India’s booming business centres and gleaming shopping malls mask a grimmer reality. While one section of the population gets richer, another section gets poorer. In the countryside, farmers and others left behind by the economic surge find themselves in increasingly desperate circumstances. In many cases their plight, exacerbated by crippling debt, has led to suicide.

The widening gap between India’s rich and poor is captured by the National Sample Survey, an organisation founded in 1950, which gathers data from roughly 14,000 Indian villages and localities to provide a snapshot of how the population at large is faring. The National Sample Survey and its pioneering role in the measurement of poverty and inequality are were of the important subjects addressed by a conference from July 5 to July 7 in Cambridge that explored how different modern societies have measured social and economic disparity.

Since Indian Independence in 1947, the National Sample Survey has conducted more than 70 rounds of surveys, providing much-needed data about household consumption, social inequality, educational attainment and healthcare outcomes.
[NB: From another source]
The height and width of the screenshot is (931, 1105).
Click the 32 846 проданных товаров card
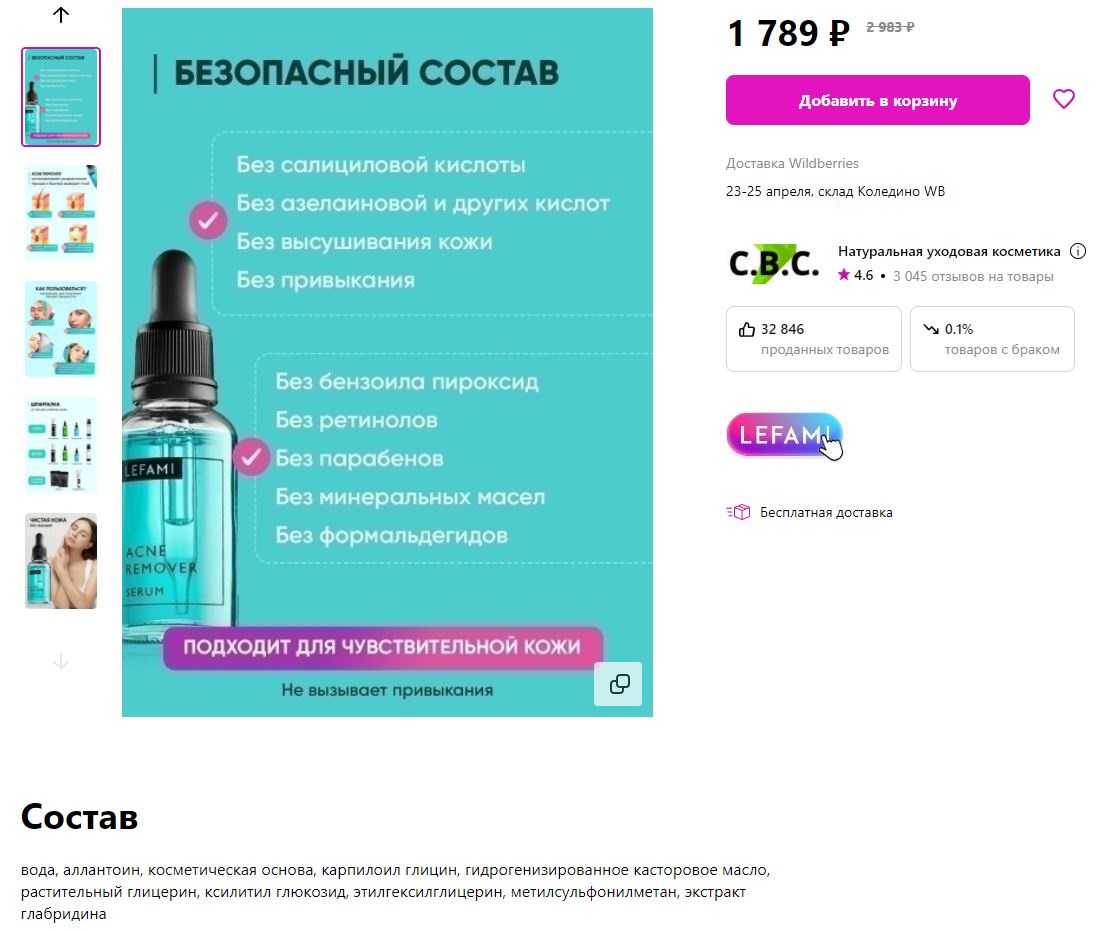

National Sample Survey data serves as a backbone to Indian economic planning, public welfare provision and academic research.

The story behind the National Sample Survey goes back to 1913, when a brilliant young man called Prasanta Chandra Mahalanobis arrived at King’s College, Cambridge, to study mathematics. It is said that Mahalanobis had intended to become a student in London but applied to King’s after visiting its world-famous chapel and missing the last train back to the capital. He graduated with a BA in natural science, receiving top marks in his physics final exam.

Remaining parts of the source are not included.